** Input data **
[Start of Attachment]
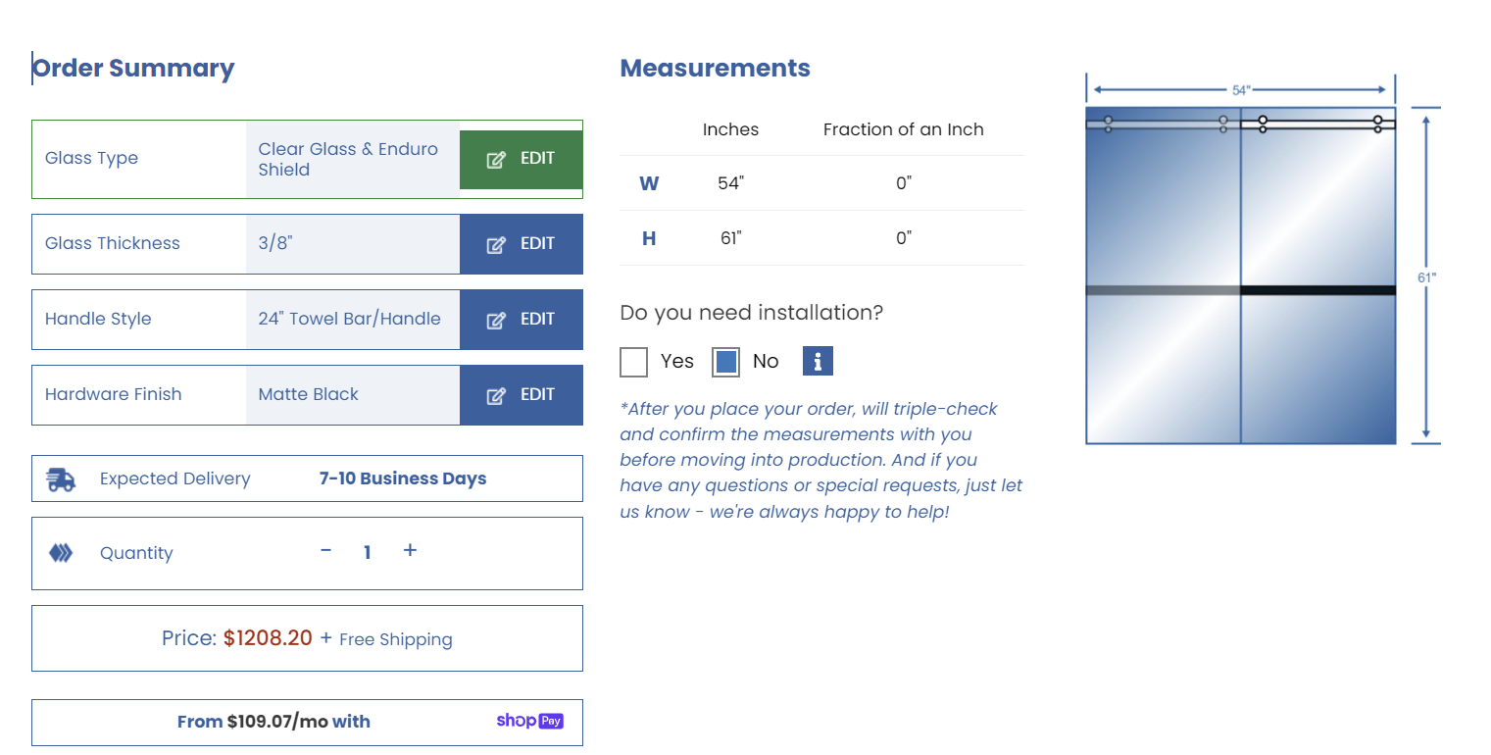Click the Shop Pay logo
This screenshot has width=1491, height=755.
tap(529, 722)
[End of Attachment]
[Start of Attachment]
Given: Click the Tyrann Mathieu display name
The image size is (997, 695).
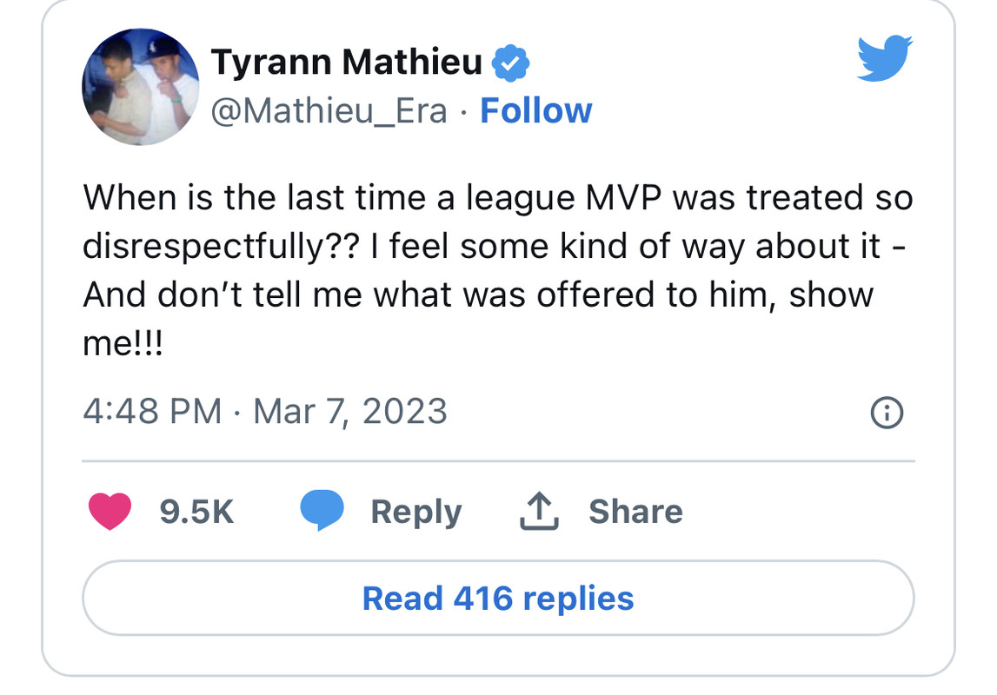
[End of Attachment]
[Start of Attachment]
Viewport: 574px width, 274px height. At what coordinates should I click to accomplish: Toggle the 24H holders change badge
[End of Attachment]
** What is required **
Return only the lines between the one holding "Given: Click the Tyrann Mathieu display name" and the one holding "The image size is (997, 695).", inclusive, exactly as they appear above.

** Your response **
Given: Click the Tyrann Mathieu display name
The image size is (997, 695).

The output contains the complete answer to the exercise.